▶ EXERCISE
In the entries, begin at the line that has "Ja (116, 1725)" and stop after the line that has "FAQs (61, 1258)". Write those lines out again, switching "Link" to "Verweis" and keeping everything else the same.

▶ STORED DATA

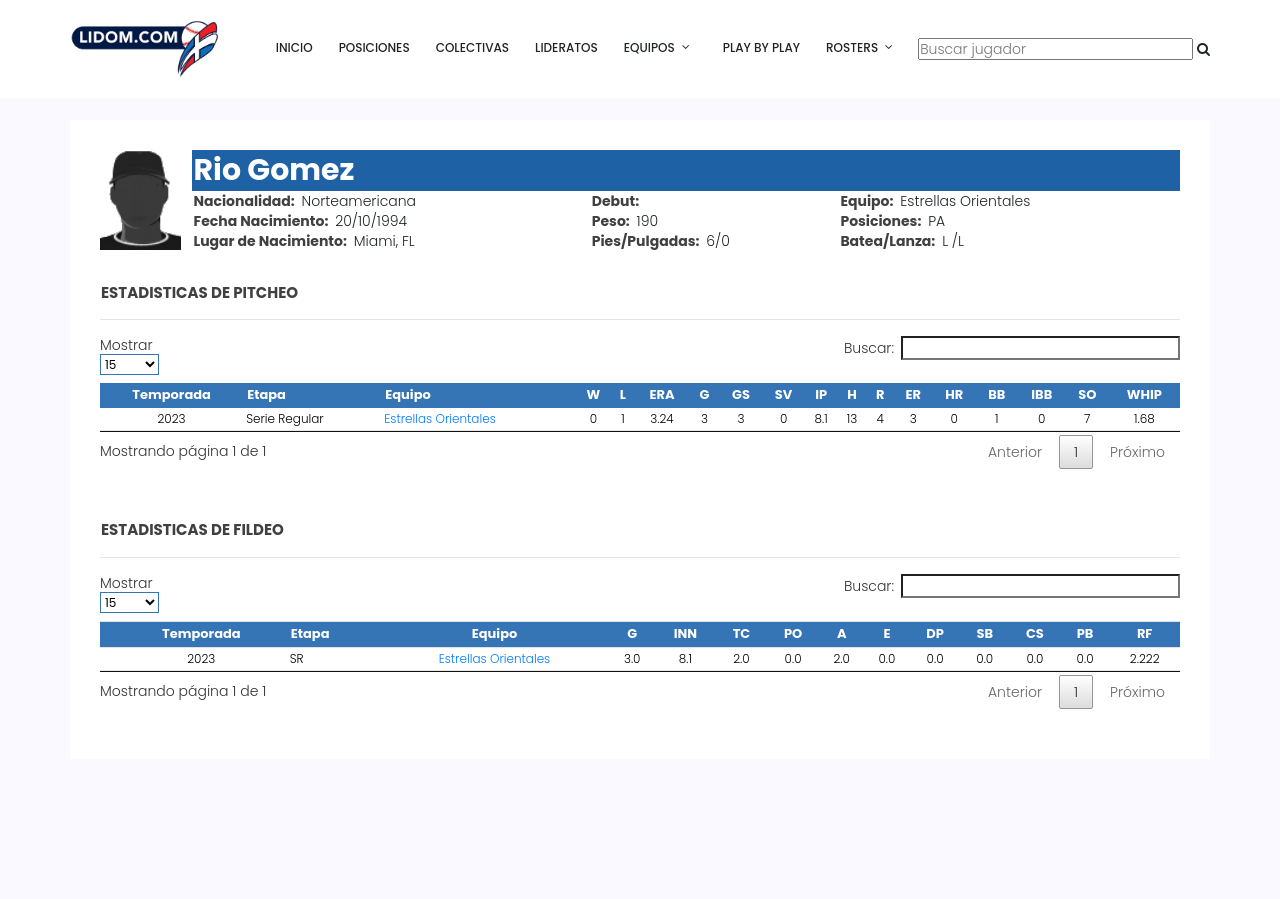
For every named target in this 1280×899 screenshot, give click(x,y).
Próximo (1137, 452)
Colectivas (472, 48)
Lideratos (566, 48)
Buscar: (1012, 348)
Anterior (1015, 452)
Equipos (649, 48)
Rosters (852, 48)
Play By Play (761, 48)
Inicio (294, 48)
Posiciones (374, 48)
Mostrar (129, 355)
...
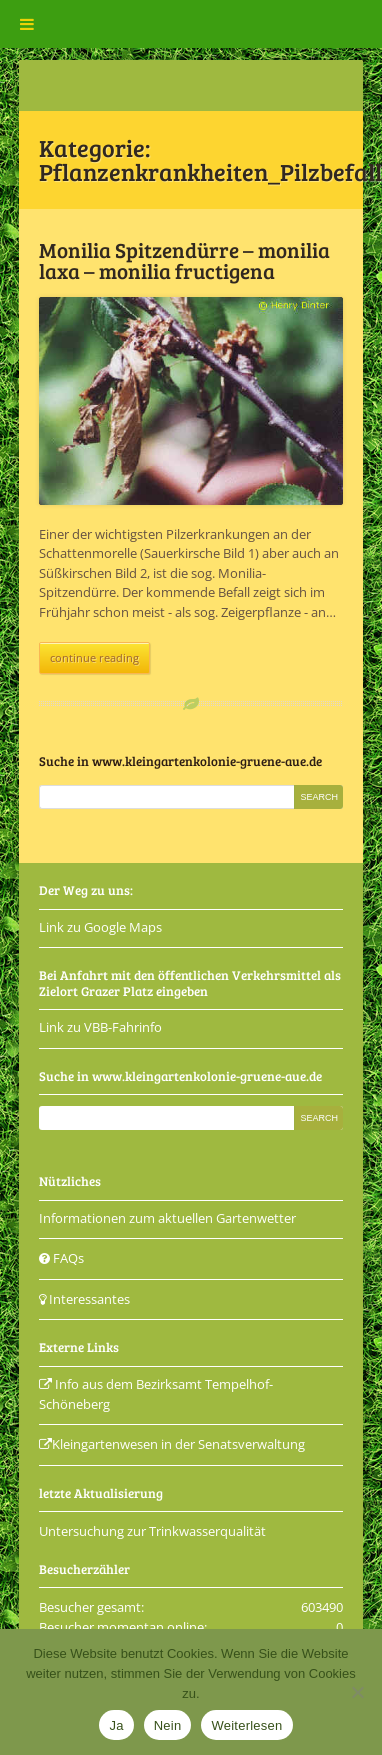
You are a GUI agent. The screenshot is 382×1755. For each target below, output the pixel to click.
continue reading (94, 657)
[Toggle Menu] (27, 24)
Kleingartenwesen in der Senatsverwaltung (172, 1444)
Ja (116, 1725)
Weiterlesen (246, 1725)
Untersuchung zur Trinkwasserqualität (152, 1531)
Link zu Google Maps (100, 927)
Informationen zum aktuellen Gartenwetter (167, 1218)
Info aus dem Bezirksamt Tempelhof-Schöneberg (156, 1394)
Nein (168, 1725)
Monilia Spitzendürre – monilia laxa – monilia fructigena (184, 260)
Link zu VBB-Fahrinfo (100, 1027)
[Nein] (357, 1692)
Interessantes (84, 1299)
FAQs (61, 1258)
...
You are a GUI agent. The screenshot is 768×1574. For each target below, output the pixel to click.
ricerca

▶ OUTPUT FOR THIS TASK
Ja (116, 1725)
Weiterlesen (246, 1725)
Untersuchung zur Trinkwasserqualität (152, 1531)
Verweis zu Google Maps (100, 927)
Informationen zum aktuellen Gartenwetter (167, 1218)
Info aus dem Bezirksamt Tempelhof-Schöneberg (156, 1394)
Nein (168, 1725)
Monilia Spitzendürre – monilia laxa – monilia fructigena (184, 260)
Verweis zu VBB-Fahrinfo (100, 1027)
[Nein] (357, 1692)
Interessantes (84, 1299)
FAQs (61, 1258)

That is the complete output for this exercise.